(Problem requirements)
Lift out all lines below that contain "agent".
START Information provided
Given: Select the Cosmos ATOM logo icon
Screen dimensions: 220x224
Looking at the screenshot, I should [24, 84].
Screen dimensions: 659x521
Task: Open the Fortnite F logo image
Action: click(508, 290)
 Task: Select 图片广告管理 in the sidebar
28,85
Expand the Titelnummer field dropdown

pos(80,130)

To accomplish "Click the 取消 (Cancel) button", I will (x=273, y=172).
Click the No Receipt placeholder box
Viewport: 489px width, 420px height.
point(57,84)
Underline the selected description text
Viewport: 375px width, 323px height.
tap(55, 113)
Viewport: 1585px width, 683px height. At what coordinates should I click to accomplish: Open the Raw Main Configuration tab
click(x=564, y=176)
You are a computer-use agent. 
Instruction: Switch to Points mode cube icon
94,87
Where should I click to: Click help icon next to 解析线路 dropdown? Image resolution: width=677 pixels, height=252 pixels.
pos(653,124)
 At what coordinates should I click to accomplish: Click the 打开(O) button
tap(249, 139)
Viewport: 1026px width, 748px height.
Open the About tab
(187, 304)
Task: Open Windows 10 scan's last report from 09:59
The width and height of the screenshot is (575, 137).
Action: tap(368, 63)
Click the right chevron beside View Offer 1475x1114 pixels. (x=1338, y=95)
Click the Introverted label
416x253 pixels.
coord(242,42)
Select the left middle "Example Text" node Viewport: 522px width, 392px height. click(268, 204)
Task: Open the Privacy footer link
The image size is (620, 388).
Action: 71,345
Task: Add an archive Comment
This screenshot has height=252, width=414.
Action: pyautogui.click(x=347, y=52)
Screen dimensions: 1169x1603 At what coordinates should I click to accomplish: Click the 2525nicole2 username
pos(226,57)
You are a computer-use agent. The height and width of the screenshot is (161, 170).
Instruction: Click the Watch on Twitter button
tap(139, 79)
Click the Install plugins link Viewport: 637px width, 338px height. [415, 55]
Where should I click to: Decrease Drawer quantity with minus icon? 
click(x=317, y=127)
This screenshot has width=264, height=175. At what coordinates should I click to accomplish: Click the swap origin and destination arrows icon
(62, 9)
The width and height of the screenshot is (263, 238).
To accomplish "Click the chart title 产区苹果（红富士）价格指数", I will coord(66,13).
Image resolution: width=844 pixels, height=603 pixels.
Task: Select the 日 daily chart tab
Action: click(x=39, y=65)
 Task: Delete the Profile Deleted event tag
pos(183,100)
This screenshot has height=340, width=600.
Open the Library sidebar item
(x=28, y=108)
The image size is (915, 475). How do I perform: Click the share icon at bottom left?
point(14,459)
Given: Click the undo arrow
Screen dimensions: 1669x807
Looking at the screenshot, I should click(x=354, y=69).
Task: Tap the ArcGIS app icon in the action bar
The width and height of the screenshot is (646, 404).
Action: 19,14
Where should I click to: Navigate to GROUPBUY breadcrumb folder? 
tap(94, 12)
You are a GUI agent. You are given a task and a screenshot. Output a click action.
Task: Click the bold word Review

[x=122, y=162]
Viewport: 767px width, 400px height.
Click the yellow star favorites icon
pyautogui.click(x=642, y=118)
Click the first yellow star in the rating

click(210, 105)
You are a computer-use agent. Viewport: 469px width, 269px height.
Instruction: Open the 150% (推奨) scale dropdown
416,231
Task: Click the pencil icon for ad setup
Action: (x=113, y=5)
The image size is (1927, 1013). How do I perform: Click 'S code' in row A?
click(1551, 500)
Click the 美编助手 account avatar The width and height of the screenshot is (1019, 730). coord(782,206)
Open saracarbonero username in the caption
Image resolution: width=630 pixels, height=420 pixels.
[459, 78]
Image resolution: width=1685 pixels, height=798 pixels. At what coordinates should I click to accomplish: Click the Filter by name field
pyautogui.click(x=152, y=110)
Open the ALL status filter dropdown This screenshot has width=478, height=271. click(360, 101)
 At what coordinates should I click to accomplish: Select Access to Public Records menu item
END Information provided
(Output)
You are a computer-use agent. 
You are a computer-use agent. The height and width of the screenshot is (161, 170).
You are a GUI agent. You are given a task and a screenshot. Output a click action.
You are a computer-use agent. Viewport: 469px width, 269px height.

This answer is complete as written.